— BEGIN Input —

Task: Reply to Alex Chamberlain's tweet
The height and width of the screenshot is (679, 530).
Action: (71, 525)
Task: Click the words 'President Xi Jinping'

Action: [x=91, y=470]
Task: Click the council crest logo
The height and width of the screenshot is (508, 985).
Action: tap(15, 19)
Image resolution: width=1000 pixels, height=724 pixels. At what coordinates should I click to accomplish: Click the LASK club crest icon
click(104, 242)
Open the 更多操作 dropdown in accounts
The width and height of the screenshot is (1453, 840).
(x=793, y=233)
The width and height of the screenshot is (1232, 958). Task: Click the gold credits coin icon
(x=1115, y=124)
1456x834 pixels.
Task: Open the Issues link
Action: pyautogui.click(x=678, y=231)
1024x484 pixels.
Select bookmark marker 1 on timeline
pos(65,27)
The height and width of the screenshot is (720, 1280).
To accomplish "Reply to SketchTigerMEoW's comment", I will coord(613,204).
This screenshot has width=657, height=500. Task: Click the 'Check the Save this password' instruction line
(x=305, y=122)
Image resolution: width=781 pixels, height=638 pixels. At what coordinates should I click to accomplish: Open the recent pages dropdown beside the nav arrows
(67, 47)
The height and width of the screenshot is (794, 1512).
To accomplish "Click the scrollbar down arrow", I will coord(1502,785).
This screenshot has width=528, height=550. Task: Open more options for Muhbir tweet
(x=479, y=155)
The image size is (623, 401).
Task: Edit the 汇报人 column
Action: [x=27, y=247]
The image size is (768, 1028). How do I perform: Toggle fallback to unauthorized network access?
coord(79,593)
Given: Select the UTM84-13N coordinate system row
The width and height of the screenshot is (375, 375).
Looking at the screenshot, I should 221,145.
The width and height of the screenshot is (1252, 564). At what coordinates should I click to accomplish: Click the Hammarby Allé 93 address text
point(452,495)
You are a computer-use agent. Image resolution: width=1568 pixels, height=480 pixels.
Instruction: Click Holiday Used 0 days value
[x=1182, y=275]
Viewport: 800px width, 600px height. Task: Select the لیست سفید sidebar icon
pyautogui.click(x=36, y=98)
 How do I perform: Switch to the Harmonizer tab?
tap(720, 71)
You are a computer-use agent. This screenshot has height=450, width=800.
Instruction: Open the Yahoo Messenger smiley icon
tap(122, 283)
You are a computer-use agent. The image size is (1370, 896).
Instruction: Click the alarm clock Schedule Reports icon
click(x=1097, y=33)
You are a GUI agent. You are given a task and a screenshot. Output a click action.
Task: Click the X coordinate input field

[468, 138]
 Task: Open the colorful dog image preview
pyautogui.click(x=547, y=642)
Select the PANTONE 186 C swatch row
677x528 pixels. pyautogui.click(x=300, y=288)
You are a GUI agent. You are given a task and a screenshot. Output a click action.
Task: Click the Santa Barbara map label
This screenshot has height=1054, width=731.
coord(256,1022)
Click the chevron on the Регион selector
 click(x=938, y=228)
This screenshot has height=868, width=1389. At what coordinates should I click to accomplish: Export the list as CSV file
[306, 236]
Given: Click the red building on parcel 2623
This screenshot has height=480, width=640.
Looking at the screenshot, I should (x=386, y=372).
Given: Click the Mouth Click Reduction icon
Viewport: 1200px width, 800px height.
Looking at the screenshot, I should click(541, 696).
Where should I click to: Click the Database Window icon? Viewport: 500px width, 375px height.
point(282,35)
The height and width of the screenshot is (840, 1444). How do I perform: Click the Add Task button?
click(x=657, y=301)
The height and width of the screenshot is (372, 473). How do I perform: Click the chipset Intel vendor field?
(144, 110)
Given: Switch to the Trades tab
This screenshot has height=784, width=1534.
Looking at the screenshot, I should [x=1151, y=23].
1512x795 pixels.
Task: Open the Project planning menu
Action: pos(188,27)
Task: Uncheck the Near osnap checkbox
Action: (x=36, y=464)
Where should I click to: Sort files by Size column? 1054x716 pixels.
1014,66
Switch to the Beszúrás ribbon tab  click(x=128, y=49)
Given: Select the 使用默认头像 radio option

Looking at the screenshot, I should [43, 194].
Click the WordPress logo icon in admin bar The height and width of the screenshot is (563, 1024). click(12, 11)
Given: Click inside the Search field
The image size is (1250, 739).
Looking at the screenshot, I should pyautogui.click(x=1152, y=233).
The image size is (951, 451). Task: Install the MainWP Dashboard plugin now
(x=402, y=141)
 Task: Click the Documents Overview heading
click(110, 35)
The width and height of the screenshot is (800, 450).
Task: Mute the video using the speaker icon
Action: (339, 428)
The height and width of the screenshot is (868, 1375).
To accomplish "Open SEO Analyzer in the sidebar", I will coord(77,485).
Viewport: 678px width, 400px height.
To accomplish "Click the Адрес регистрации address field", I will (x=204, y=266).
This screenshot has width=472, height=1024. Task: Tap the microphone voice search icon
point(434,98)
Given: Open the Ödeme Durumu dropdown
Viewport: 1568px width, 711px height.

— END Input —

→ **Exercise**
Copy out the listing above line for line, with no changes at all.

→ **Answer to this problem**
Task: Reply to Alex Chamberlain's tweet
The height and width of the screenshot is (679, 530).
Action: (71, 525)
Task: Click the words 'President Xi Jinping'

Action: [x=91, y=470]
Task: Click the council crest logo
The height and width of the screenshot is (508, 985).
Action: tap(15, 19)
Image resolution: width=1000 pixels, height=724 pixels. At what coordinates should I click to accomplish: Click the LASK club crest icon
click(104, 242)
Open the 更多操作 dropdown in accounts
The width and height of the screenshot is (1453, 840).
(x=793, y=233)
The width and height of the screenshot is (1232, 958). Task: Click the gold credits coin icon
(x=1115, y=124)
1456x834 pixels.
Task: Open the Issues link
Action: pyautogui.click(x=678, y=231)
1024x484 pixels.
Select bookmark marker 1 on timeline
pos(65,27)
The height and width of the screenshot is (720, 1280).
To accomplish "Reply to SketchTigerMEoW's comment", I will coord(613,204).
This screenshot has width=657, height=500. Task: Click the 'Check the Save this password' instruction line
(x=305, y=122)
Image resolution: width=781 pixels, height=638 pixels. At what coordinates should I click to accomplish: Open the recent pages dropdown beside the nav arrows
(67, 47)
The height and width of the screenshot is (794, 1512).
To accomplish "Click the scrollbar down arrow", I will coord(1502,785).
This screenshot has width=528, height=550. Task: Open more options for Muhbir tweet
(x=479, y=155)
The image size is (623, 401).
Task: Edit the 汇报人 column
Action: [x=27, y=247]
The image size is (768, 1028). How do I perform: Toggle fallback to unauthorized network access?
coord(79,593)
Given: Select the UTM84-13N coordinate system row
The width and height of the screenshot is (375, 375).
Looking at the screenshot, I should 221,145.
The width and height of the screenshot is (1252, 564). At what coordinates should I click to accomplish: Click the Hammarby Allé 93 address text
point(452,495)
You are a computer-use agent. Image resolution: width=1568 pixels, height=480 pixels.
Instruction: Click Holiday Used 0 days value
[x=1182, y=275]
Viewport: 800px width, 600px height. Task: Select the لیست سفید sidebar icon
pyautogui.click(x=36, y=98)
 How do I perform: Switch to the Harmonizer tab?
tap(720, 71)
You are a computer-use agent. This screenshot has height=450, width=800.
Instruction: Open the Yahoo Messenger smiley icon
tap(122, 283)
You are a computer-use agent. The image size is (1370, 896).
Instruction: Click the alarm clock Schedule Reports icon
click(x=1097, y=33)
You are a GUI agent. You are given a task and a screenshot. Output a click action.
Task: Click the X coordinate input field

[468, 138]
 Task: Open the colorful dog image preview
pyautogui.click(x=547, y=642)
Select the PANTONE 186 C swatch row
677x528 pixels. pyautogui.click(x=300, y=288)
You are a GUI agent. You are given a task and a screenshot. Output a click action.
Task: Click the Santa Barbara map label
This screenshot has height=1054, width=731.
coord(256,1022)
Click the chevron on the Регион selector
 click(x=938, y=228)
This screenshot has height=868, width=1389. At what coordinates should I click to accomplish: Export the list as CSV file
[306, 236]
Given: Click the red building on parcel 2623
This screenshot has height=480, width=640.
Looking at the screenshot, I should (x=386, y=372).
Given: Click the Mouth Click Reduction icon
Viewport: 1200px width, 800px height.
Looking at the screenshot, I should click(541, 696).
Where should I click to: Click the Database Window icon? Viewport: 500px width, 375px height.
point(282,35)
The height and width of the screenshot is (840, 1444). How do I perform: Click the Add Task button?
click(x=657, y=301)
The height and width of the screenshot is (372, 473). How do I perform: Click the chipset Intel vendor field?
(144, 110)
Given: Switch to the Trades tab
This screenshot has height=784, width=1534.
Looking at the screenshot, I should [x=1151, y=23].
1512x795 pixels.
Task: Open the Project planning menu
Action: pos(188,27)
Task: Uncheck the Near osnap checkbox
Action: (x=36, y=464)
Where should I click to: Sort files by Size column? 1054x716 pixels.
1014,66
Switch to the Beszúrás ribbon tab  click(x=128, y=49)
Given: Select the 使用默认头像 radio option

Looking at the screenshot, I should [43, 194].
Click the WordPress logo icon in admin bar The height and width of the screenshot is (563, 1024). click(12, 11)
Given: Click inside the Search field
The image size is (1250, 739).
Looking at the screenshot, I should pyautogui.click(x=1152, y=233).
The image size is (951, 451). Task: Install the MainWP Dashboard plugin now
(x=402, y=141)
 Task: Click the Documents Overview heading
click(110, 35)
The width and height of the screenshot is (800, 450).
Task: Mute the video using the speaker icon
Action: (339, 428)
The height and width of the screenshot is (868, 1375).
To accomplish "Open SEO Analyzer in the sidebar", I will coord(77,485).
Viewport: 678px width, 400px height.
To accomplish "Click the Адрес регистрации address field", I will (x=204, y=266).
This screenshot has width=472, height=1024. Task: Tap the microphone voice search icon
point(434,98)
Given: Open the Ödeme Durumu dropdown
Viewport: 1568px width, 711px height.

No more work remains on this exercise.